Haupttrumpf ist das ausgefeilte Wegenetz
Das waldreiche Gelände zwischen Seefeld und Leutasch bietet sich auch deshalb als Dorado fürs Winterwandern an, weil hier selbst dann noch viel Schnee liegt, wenn im benachbarten Mittenwald schon alles grün ist. Zudem gibt es viele Passagen, in denen es nicht ständig rauf und runter geht. Der Haupttrumpf ist freilich das ausgefeilte Streckennetz. Es ist so groß, dass man eine ganze Woche unterwegs sein kann, ohne zweimal denselben Weg zu laufen.
Am Nachmittag wird es dann doch ernster. Nach Überquerung der glasklaren Leutascher Ache beginnt der fast zweistündige Aufstieg zur Wettersteinhütte. Leider hat die Sonne den gepressten Schnee schon etwas angetaut, so dass man bei jedem Schritt ein paar Zentimeter einsinkt und hin und wieder auch ein bisschen zurückrutscht. Tatsächlich sind beim Winterwandern die Anstrengungen und die damit verbundenen Laufzeiten im Vorhinein nur schwer zu kalkulieren. Bei einer Verschnaufpause auf einer freigeschaufelten Aussichtsbank wird uns deutlich, wie dankbar wir für die maschinelle Wegepräparation sein können: Fasziniert beobachten wir, wie sich ein halbes Dutzend Hirschkühe am Gegenhang einen Weg durch den tiefen Schnee bahnt. Auf der Flucht sind die Tiere nicht – die Anführerin probiert verschiedene Schneefelder aus, bis sie eines findet, wo sie nicht bis zum Rumpf einsinkt. Ob die Tiere wissen, wo genau sie hinwollen? Zum Bach hinunter oder zu einer bekannten Futterstelle?

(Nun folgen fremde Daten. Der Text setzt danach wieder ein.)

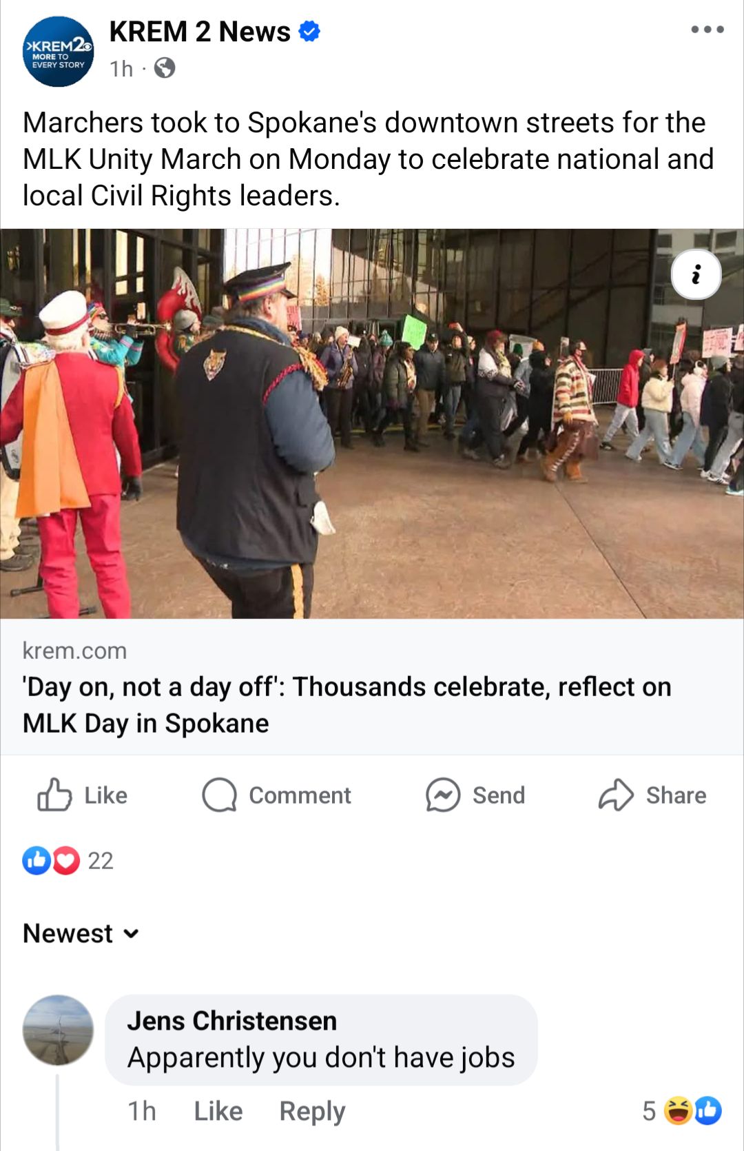The width and height of the screenshot is (744, 1151).
Task: Like Jens Christensen's comment
Action: pyautogui.click(x=218, y=1111)
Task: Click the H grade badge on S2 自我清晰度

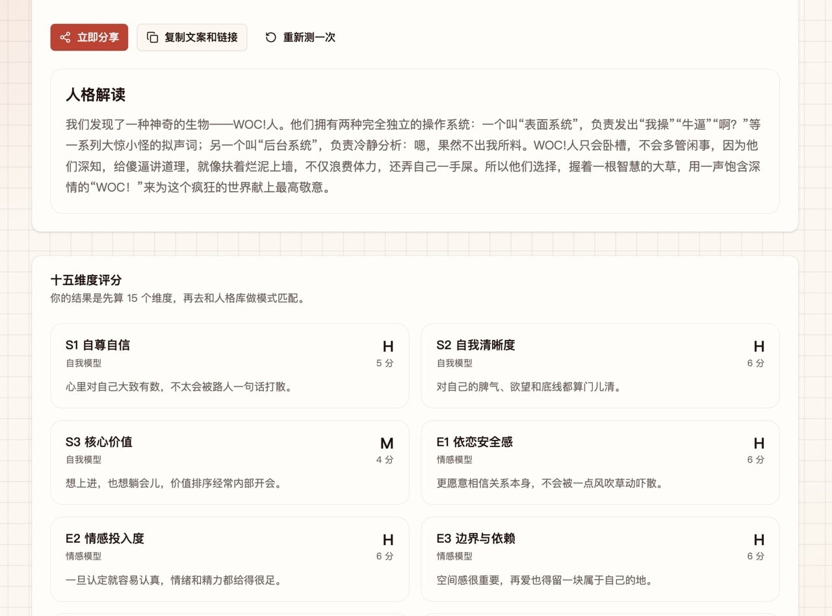Action: [x=759, y=346]
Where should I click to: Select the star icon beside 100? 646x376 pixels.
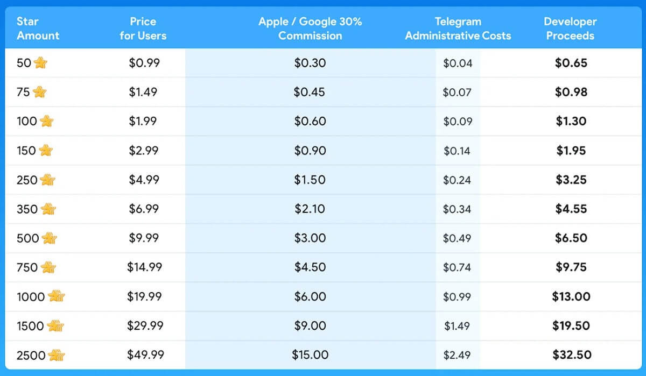coord(46,121)
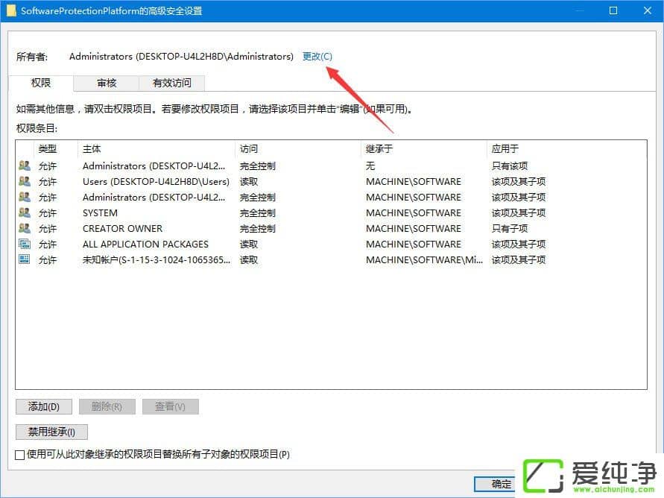Open the 有效访问 tab
This screenshot has width=664, height=498.
(174, 83)
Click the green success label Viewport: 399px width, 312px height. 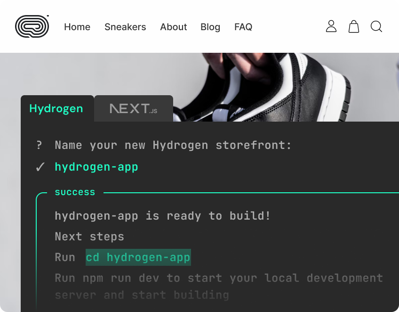(x=75, y=192)
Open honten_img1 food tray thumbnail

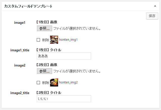point(54,40)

Auch wir wollen zu unserer Futterstelle und haben laut der pinkfarbenen Wegmarkierung immer noch zwei Kilometer vor uns. Endlich wird es etwas flacher und der Mischwald lichter. Über uns tauchen die Felswände des Wettersteinmassivs auf und etwas später auch die Hütte – leider viel weiter oben als erwartet. Zum Schluss wird es noch einmal so steil, dass wir kurz davor sind, die Krampen aus dem Rucksack zu holen – auch wir hatten uns das Streckenwandern im Schnee etwas leichter vorgestellt! Auf der sonnenbeschienenen Hüttenterrasse sind die Strapazen dann schnell wieder vergessen. An die warme Holzwand gelehnt, genießen wir Tiroler Käsknödel und das unvergleichliche Panorama auf die Sellrainer und Stubaier Alpen. Die Sorge, die Sonne könnte bald hinter der gewaltigen Hohen Munde verschwinden, erweist sich als unbegründet. Obwohl es irgendwann dann doch etwas kühl wird, bleiben wir bis zum Sonnenuntergang draußen sitzen. So oft kommt es ja nicht vor, dass man mitten im Winter die Nacht auf einer Hütte verbringt, zu der weder eine Straße noch ein Skilift hinaufführen.